Mount Agassiz Ski Resort after closure
But other, more modern, ski resorts eventually appeared, and this one closed in 2000, when the owner filed for bankruptcy. In 2014, the area of the site was 'returned to its natural state'.
Skiing apart, the quality of life in McCreary was unremittingly humdrum. So much so, that we'd spend most evenings down at the school, in company with three other teachers, where Judith typed out worksheets I had fabricated. But one evening got engrossing when two strangers entered the staffroom, one introducing the other as Ed Schreyer, no less a person than the Premier of Manitoba, the man who managed the Manitoba Government in the Manitoba Legislative Building in Winnipeg.
Ed was there, it seems, to deliver a speech to a gathering just now settling in the auditorium, and he would, if we didn't mind, said Ed's attendant, wait with us in the staffroom until the time for his speech.
Well, certainly!
The aid vanished, and we teachers just wriggled and sniffed a bit until I came up with a question to ask our honoured guest. I can't remember the question, nor can I recall the reply, or the rest of the talk that followed, but at least a clumsy silence was avoided. England had taught me some manners!
When Ed had left to deliver his speech, Wilf, a fellow teacher, stated his amazement that I had treated our guest just as though he were 'an ordinary guy'. Well, he was an ordinary guy. I don't think I've ever met an extraordinary one.
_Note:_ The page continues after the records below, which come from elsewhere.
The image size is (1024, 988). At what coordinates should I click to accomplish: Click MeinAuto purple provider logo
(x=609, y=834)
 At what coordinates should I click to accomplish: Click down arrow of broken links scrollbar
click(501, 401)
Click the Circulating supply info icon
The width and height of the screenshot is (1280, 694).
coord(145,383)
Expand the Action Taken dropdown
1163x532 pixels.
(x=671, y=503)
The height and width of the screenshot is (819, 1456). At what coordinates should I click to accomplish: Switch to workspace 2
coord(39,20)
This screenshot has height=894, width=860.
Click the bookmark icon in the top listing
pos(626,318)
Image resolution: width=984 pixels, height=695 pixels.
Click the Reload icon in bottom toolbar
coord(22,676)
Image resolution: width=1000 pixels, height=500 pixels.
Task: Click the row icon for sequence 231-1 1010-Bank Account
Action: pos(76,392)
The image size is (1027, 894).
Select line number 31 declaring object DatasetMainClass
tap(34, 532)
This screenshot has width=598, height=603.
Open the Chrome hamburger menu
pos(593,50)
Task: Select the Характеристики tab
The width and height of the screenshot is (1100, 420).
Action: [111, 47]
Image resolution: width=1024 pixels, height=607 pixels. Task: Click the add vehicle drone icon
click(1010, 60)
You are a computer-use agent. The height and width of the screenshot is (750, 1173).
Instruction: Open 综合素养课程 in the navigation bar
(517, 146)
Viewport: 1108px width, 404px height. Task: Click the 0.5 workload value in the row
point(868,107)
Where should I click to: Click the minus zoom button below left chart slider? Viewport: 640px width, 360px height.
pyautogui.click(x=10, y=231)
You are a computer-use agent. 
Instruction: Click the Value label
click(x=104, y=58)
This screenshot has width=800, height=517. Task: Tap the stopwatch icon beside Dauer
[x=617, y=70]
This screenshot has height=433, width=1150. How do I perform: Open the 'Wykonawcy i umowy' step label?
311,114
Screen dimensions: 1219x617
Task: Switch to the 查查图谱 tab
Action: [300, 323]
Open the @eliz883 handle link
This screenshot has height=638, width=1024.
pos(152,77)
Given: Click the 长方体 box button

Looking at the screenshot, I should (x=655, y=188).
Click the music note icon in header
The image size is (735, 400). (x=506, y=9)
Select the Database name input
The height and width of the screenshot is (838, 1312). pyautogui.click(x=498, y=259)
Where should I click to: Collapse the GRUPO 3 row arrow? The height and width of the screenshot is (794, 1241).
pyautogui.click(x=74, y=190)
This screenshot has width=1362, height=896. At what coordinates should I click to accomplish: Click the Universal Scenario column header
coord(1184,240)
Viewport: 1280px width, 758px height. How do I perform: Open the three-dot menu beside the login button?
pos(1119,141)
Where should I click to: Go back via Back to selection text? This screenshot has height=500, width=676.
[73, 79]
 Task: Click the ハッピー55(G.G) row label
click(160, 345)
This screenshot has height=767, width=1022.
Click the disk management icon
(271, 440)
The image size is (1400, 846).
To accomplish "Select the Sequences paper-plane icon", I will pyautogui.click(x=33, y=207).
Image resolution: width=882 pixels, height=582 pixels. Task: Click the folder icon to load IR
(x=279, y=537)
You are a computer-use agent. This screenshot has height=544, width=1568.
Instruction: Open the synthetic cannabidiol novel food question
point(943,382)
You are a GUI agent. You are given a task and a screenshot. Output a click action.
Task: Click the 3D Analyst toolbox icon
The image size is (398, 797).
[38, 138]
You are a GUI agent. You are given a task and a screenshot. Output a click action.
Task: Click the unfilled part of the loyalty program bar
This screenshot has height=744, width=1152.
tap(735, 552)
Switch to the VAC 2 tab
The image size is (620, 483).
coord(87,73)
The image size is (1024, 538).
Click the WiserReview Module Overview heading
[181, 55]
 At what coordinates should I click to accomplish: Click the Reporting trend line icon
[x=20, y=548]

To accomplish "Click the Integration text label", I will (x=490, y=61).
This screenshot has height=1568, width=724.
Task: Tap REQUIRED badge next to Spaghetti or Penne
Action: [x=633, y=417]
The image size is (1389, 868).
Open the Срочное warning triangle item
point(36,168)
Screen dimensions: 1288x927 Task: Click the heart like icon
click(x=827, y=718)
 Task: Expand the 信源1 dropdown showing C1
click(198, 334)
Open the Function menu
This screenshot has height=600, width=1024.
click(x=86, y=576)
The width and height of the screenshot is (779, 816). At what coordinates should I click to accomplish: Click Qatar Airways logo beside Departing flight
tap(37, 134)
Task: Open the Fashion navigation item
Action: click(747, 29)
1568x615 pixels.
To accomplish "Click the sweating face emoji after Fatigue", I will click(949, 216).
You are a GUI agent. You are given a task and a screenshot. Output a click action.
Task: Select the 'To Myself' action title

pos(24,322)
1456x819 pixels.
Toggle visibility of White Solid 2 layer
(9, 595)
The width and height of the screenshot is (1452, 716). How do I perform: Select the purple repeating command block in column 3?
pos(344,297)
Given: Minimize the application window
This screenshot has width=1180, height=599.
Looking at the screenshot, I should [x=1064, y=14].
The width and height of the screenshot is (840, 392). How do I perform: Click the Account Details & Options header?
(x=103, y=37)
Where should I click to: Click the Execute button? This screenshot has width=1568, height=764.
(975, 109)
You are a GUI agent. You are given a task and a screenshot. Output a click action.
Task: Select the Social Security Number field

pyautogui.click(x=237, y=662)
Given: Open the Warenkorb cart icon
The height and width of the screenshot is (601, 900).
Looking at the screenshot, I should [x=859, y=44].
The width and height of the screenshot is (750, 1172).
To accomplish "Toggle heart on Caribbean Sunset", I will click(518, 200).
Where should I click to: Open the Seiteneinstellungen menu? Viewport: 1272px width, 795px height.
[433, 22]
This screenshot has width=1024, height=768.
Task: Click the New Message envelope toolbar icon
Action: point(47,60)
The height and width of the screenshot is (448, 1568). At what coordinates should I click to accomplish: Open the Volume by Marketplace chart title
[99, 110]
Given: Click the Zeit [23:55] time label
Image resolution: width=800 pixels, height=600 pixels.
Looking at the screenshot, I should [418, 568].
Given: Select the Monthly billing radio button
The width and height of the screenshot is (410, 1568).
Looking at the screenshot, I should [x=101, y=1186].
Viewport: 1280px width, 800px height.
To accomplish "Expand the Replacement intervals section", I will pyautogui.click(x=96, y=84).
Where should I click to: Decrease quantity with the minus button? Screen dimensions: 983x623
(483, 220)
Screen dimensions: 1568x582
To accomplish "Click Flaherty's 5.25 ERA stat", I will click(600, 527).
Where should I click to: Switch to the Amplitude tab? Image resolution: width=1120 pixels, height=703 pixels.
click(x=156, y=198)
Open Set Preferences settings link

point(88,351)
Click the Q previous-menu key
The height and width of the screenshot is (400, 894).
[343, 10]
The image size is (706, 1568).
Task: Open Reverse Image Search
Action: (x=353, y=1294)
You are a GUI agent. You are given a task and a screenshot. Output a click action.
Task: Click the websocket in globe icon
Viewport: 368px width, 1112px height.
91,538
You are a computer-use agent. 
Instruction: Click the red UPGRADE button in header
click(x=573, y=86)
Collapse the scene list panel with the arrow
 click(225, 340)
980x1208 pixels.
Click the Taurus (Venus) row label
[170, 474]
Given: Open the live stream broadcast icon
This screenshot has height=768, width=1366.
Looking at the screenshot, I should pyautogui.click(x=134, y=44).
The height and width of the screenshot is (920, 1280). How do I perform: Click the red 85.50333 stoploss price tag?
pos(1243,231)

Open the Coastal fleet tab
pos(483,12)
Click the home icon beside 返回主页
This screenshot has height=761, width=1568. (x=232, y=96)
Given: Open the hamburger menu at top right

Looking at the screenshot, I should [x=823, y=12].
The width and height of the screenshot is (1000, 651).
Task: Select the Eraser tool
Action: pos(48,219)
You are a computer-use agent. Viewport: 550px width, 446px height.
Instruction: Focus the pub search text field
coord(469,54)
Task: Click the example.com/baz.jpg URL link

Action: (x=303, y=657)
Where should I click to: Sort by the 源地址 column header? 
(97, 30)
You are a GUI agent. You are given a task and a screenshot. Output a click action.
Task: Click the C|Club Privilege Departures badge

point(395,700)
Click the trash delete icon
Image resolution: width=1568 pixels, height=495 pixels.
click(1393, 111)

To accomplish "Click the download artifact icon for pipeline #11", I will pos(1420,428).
By this time, my brother Ian and friends Larry and Jim had all married,
To make the journey more engaging, I planed to travel by train from Winnipeg to Montreal, and then board a ship for Liverpool. Ian and Jim approved the plan, but Larry opted to fly from Winnipeg to London, where we would meet him.
Thus it was, that in the first week of July 1971, we six eager globetrotters boarded a train at Union Station in Winnipeg,
and went the way my girlfriend had gone seven years before.
After traversing 1,132 miles of train track mainly buried in Ontario forest, we slowed to a screeching halt in Montreal Quebec.
I'm afraid to say that we did not find the city very welcoming, owing, we supposed, to the reluctance of its inhabitants to speak English to us. We spent one night in a Montreal hotel and the next day went down to the docks, where we boarded the Empress of Canada,
which soon was sailing down the Saint Lawrence River on its way to the Atlantic Ocean.
Saint Lawrence River
I no longer recall what day it was in July 1971 when we sailed into the Port of Liverpool, but the Empress of Canada was definitively retired from service on the 9th of November of that year.
This exhilarating arrival at the docks in Liverpool signalled the end of my wandering life. Two years later, the three couples accompanying my wife and I had gravitated back to Canada. But we two remained in England for another 44 years.